Chidem Kurdas
Chattering about the effects of the expected Federal Reserve rate hike has become a media pastime. BlackRock chief Laurence Fink sounded a salutary contrarian note against the noise.
High rates are good for most long-term investors, he said, speaking at a conference call. Insurance companies and pensions, which account for some 70% of BlackRock’s fixed income investments, have been hurt by low interest rates. Higher rates will reduce the burden of their liabilities.
Pessimistic stories are told as if everybody is a hedge fund, Mr. Fink suggested. Short-term traders may indeed lose from rising rates—which mean falling bond prices. But those who hold bonds to term do not stand to make such losses.
He expects there will be more investors in fixed income, not less. BlackRock had a net outflow in the second quarter driven by money coming out of its index products, but investors are moving to unconstrained, actively managed bond funds. “We remain bullish on active fixed income,” Mr. Fink said.
Certain hedge funds that offer protection from volatility have received substantial inflows. Amid gyrations in currency markets, BlackRock currency hedge funds received $4 billion new money in the past quarter.

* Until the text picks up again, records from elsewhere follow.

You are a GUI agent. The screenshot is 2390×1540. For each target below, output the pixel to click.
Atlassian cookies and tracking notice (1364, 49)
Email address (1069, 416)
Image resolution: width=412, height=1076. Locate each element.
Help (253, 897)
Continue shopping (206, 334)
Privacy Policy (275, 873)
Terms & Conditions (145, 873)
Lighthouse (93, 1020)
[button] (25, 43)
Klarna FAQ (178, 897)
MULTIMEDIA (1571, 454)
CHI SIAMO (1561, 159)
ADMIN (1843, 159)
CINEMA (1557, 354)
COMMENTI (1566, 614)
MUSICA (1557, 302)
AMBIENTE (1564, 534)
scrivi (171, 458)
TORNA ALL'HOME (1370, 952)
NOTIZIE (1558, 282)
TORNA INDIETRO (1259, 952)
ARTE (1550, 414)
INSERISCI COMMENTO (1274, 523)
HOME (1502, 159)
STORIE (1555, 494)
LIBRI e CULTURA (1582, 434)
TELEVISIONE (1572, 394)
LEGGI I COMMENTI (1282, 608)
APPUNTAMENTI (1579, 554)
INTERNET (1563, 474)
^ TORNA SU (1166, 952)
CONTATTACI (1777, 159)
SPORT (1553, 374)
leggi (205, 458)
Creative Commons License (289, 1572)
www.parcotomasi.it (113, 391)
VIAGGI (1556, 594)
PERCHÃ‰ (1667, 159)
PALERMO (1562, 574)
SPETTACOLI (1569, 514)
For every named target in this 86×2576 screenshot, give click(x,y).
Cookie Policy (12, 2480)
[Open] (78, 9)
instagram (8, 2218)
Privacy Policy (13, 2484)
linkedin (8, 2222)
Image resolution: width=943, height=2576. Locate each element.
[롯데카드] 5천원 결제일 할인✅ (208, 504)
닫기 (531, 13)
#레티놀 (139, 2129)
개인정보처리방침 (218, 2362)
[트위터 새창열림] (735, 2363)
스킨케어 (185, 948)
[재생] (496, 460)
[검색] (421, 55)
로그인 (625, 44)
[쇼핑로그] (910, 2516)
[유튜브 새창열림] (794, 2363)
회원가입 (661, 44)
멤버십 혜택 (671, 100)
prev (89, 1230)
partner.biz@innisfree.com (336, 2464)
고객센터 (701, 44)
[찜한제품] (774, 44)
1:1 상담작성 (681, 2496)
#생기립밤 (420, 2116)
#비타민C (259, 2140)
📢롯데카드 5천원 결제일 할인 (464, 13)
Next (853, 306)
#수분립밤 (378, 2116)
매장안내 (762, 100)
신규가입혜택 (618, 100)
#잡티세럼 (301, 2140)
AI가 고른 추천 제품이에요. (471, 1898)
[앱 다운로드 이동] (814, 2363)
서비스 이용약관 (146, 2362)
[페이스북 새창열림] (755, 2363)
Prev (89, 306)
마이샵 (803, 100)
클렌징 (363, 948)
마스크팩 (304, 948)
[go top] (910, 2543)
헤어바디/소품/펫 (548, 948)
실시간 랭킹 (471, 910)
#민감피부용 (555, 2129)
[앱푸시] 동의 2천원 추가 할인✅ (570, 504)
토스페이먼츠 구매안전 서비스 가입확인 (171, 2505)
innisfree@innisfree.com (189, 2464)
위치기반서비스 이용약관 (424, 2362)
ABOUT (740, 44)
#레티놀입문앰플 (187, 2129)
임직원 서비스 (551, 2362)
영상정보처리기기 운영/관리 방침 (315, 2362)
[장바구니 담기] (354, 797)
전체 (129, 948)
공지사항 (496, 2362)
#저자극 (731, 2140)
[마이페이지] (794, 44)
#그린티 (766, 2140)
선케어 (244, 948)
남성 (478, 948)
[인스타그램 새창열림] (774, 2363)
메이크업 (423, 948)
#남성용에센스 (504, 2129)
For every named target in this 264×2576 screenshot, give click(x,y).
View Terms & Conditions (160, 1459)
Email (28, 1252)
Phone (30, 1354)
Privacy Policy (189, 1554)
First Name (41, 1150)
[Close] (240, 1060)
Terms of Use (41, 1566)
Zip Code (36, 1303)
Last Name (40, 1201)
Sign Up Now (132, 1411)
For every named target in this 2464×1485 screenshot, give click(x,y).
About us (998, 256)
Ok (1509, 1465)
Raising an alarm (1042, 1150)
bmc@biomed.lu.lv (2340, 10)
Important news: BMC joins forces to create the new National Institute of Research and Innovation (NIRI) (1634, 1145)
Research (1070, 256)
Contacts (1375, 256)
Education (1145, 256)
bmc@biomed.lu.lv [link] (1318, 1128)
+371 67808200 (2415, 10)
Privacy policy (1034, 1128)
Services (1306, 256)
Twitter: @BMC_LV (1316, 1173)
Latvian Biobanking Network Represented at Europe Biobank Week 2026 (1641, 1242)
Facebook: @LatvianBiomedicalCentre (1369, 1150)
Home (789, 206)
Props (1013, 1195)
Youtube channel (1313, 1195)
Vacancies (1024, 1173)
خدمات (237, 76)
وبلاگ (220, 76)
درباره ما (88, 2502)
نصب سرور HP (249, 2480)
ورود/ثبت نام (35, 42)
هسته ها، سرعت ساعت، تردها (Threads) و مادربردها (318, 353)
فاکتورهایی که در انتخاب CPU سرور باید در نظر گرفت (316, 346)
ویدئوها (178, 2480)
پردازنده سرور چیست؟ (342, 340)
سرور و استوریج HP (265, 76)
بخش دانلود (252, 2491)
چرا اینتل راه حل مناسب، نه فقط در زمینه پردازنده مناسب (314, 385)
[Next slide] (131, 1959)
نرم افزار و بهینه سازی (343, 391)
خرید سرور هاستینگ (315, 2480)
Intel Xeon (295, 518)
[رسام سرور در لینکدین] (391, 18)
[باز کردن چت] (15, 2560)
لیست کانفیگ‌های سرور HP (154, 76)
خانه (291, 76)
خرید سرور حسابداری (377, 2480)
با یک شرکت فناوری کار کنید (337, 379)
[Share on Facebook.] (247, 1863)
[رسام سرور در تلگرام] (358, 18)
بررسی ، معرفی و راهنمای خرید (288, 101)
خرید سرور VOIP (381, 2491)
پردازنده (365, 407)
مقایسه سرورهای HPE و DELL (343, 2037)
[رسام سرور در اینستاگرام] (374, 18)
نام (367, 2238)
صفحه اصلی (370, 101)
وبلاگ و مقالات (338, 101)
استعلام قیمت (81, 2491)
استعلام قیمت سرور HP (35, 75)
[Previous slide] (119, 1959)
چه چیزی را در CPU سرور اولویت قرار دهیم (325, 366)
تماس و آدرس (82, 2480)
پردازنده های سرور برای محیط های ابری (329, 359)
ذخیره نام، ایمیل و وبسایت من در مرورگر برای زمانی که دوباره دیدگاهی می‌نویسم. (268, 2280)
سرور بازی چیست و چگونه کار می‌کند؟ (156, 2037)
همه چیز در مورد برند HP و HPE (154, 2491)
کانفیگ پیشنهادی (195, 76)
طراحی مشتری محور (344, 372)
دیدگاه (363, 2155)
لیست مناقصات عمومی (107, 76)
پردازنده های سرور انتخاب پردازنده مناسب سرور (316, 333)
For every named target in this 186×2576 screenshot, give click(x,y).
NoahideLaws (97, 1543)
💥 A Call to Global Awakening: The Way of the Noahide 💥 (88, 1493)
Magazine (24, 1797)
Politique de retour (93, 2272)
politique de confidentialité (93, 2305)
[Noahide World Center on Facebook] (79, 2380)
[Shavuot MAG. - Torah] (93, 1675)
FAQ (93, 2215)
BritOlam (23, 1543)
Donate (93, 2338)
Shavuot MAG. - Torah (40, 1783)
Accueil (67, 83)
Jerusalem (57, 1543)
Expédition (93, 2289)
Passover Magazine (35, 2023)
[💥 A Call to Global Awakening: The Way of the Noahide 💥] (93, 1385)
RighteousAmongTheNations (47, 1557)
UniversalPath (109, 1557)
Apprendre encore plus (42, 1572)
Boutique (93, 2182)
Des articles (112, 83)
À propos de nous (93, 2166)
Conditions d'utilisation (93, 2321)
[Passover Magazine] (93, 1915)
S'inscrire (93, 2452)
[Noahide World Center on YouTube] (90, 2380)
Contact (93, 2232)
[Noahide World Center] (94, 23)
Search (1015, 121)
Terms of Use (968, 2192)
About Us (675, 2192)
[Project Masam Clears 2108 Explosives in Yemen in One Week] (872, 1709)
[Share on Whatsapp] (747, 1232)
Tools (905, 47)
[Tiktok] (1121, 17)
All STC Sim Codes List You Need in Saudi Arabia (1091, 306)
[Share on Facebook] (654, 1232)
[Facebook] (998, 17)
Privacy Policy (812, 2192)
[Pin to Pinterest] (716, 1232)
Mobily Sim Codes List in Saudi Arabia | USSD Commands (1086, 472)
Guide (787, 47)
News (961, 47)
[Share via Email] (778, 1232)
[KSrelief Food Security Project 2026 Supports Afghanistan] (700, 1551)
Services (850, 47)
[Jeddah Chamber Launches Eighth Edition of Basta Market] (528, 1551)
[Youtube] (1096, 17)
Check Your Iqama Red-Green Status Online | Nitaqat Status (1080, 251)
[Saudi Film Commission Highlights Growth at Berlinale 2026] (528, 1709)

Separately, in a research note BlackRock says the biggest risk is a rise in the U.S. term premium—that is, the portion of the rate that compensates for interest rate risk.
At 0.4%, this premium is way below its historical average of 1.6%. “Past rebounds from low levels have been fast and furious,” according to the report.
A sudden spike could throw the economy into recession and markets into chaos. What are the odds of that dark scenario? Certainly not negligible.